| What you have to do |
Going down the listing below, print exactly each line from the one with "Всемирный банк расширит" up to and including the one with "Назад (64, 2356)", and skip the rest.

| Information |
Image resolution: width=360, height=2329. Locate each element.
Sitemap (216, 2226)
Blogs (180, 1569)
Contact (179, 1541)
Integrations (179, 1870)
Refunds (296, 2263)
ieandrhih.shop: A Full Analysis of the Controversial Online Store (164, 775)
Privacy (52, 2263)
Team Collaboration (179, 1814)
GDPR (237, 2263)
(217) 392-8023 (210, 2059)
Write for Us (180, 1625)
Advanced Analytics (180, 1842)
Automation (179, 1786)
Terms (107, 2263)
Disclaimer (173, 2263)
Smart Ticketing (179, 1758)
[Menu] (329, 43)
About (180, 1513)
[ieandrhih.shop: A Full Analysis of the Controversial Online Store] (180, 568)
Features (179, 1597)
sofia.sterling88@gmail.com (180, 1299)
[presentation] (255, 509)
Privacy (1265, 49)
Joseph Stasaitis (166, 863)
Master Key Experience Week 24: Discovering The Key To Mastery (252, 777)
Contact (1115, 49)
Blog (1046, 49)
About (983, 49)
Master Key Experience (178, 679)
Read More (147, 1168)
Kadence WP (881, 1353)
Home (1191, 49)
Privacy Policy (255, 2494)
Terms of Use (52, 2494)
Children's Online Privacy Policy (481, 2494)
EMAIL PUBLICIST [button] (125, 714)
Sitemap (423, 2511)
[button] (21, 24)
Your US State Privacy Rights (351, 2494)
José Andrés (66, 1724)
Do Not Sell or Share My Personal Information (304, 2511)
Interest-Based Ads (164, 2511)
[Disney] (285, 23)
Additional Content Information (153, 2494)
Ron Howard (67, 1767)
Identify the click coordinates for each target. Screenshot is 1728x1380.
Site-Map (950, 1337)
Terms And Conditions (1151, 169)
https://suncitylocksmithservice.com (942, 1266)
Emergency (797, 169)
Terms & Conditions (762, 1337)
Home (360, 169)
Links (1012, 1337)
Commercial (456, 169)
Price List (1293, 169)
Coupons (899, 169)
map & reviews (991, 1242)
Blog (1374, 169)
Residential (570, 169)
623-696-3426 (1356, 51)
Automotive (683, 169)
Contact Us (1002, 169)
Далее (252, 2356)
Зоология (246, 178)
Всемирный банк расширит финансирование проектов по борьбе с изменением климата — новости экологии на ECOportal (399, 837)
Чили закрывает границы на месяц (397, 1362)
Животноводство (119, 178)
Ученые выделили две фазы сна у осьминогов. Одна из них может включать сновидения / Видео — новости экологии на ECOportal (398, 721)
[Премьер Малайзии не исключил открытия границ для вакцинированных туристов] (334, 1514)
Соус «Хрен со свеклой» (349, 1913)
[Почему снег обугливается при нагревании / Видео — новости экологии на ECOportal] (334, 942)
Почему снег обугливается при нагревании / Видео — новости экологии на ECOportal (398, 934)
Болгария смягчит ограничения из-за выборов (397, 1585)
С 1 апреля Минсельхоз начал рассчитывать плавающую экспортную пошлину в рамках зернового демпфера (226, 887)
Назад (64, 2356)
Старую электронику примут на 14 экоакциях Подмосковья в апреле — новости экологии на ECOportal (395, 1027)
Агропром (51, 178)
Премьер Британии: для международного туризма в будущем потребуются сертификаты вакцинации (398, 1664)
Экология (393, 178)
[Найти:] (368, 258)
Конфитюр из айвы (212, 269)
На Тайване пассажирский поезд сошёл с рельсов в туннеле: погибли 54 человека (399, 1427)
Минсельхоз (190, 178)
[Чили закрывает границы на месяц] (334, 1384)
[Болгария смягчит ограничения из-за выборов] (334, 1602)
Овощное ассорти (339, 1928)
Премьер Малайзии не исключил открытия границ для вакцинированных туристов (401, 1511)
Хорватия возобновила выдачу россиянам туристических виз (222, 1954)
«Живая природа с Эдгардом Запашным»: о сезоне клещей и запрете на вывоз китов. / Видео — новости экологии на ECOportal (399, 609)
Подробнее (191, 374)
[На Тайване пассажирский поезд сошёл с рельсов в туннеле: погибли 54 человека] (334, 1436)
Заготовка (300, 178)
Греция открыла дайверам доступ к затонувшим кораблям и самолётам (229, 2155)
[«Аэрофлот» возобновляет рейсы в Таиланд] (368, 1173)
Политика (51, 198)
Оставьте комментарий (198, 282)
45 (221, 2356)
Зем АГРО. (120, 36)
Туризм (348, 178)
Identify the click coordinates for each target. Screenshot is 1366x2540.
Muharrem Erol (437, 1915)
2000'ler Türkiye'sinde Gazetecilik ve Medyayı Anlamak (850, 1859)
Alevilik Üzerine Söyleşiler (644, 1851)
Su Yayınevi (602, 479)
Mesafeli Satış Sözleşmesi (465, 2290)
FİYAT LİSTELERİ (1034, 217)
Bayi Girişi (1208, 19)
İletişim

| Completed task |
Всемирный банк расширит финансирование проектов по борьбе с изменением климата — новости экологии на ECOportal (399, 837)
Чили закрывает границы на месяц (397, 1362)
Животноводство (119, 178)
Ученые выделили две фазы сна у осьминогов. Одна из них может включать сновидения / Видео — новости экологии на ECOportal (398, 721)
[Премьер Малайзии не исключил открытия границ для вакцинированных туристов] (334, 1514)
Соус «Хрен со свеклой» (349, 1913)
[Почему снег обугливается при нагревании / Видео — новости экологии на ECOportal] (334, 942)
Почему снег обугливается при нагревании / Видео — новости экологии на ECOportal (398, 934)
Болгария смягчит ограничения из-за выборов (397, 1585)
С 1 апреля Минсельхоз начал рассчитывать плавающую экспортную пошлину в рамках зернового демпфера (226, 887)
Назад (64, 2356)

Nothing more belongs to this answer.